* Required work
From the first line of the entries below, reproduce everything exactly through the line with "1256x734 pixels.", and nothing more.

* Source data
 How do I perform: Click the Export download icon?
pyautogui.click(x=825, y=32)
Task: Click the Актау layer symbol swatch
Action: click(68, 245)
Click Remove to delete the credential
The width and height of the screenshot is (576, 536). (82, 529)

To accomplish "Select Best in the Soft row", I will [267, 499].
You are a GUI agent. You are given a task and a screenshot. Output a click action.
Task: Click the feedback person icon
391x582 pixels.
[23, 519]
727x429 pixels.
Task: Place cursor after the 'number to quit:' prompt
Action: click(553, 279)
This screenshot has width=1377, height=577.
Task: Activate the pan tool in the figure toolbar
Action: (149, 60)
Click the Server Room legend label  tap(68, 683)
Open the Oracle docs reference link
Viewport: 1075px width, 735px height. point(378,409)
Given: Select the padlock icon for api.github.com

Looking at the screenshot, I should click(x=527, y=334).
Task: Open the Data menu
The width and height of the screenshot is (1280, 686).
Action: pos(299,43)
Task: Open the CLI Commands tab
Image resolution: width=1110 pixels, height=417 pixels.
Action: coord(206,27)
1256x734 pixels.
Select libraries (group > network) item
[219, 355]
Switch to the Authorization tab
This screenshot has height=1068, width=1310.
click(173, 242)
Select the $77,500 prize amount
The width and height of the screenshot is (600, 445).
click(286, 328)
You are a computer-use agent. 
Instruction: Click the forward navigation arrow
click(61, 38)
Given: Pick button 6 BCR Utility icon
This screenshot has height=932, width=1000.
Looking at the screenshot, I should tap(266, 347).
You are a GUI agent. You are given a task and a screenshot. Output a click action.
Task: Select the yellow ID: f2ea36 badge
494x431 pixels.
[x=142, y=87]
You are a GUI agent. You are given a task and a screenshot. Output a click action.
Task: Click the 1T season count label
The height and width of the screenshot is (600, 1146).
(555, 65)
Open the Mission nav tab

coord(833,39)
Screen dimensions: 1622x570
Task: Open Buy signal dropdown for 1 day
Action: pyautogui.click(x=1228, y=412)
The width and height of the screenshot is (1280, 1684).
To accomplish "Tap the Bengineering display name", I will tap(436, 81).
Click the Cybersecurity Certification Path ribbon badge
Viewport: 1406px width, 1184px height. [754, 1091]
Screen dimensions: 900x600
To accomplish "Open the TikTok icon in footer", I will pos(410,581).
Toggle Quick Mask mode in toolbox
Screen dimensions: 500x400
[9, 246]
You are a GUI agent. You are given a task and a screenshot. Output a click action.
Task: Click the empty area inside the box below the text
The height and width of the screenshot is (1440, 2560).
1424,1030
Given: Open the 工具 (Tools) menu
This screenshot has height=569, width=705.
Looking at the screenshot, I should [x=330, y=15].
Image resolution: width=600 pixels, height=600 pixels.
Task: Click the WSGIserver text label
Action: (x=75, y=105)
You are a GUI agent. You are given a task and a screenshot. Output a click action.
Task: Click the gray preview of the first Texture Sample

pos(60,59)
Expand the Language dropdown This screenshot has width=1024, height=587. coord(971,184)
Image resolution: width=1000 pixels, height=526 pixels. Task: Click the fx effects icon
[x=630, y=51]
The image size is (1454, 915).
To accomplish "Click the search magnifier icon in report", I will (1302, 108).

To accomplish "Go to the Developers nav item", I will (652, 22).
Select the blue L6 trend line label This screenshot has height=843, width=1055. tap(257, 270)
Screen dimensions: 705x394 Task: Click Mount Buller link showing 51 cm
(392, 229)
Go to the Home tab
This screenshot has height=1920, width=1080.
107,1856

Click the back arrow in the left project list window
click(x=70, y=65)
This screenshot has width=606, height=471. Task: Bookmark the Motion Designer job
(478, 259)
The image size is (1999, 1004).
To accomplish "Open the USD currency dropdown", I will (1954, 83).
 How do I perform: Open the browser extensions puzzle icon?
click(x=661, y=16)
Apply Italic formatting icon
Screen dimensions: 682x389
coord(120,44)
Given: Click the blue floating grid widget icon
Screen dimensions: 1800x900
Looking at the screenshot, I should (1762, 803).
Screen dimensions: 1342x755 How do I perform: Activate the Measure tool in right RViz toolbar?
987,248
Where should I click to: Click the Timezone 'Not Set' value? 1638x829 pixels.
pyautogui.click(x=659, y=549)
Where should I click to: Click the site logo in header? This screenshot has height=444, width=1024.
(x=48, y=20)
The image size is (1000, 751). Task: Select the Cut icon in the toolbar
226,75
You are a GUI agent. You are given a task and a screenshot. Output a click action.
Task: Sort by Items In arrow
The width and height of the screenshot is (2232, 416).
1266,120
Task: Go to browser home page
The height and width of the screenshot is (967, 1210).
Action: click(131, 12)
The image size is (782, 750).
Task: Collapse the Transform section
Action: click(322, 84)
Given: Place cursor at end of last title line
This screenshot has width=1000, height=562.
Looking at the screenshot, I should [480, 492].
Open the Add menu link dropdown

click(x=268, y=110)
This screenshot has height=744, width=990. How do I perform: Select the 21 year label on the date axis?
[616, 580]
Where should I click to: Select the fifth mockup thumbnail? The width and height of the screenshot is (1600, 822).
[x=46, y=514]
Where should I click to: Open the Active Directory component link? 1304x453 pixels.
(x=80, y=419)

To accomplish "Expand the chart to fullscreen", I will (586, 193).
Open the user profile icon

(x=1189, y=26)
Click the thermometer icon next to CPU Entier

* Answer for this exercise
 How do I perform: Click the Export download icon?
pyautogui.click(x=825, y=32)
Task: Click the Актау layer symbol swatch
Action: click(68, 245)
Click Remove to delete the credential
The width and height of the screenshot is (576, 536). (82, 529)

To accomplish "Select Best in the Soft row", I will [267, 499].
You are a GUI agent. You are given a task and a screenshot. Output a click action.
Task: Click the feedback person icon
391x582 pixels.
[23, 519]
727x429 pixels.
Task: Place cursor after the 'number to quit:' prompt
Action: click(553, 279)
This screenshot has width=1377, height=577.
Task: Activate the pan tool in the figure toolbar
Action: (149, 60)
Click the Server Room legend label  tap(68, 683)
Open the Oracle docs reference link
Viewport: 1075px width, 735px height. point(378,409)
Given: Select the padlock icon for api.github.com

Looking at the screenshot, I should click(x=527, y=334).
Task: Open the Data menu
The width and height of the screenshot is (1280, 686).
Action: pos(299,43)
Task: Open the CLI Commands tab
Image resolution: width=1110 pixels, height=417 pixels.
Action: coord(206,27)
1256x734 pixels.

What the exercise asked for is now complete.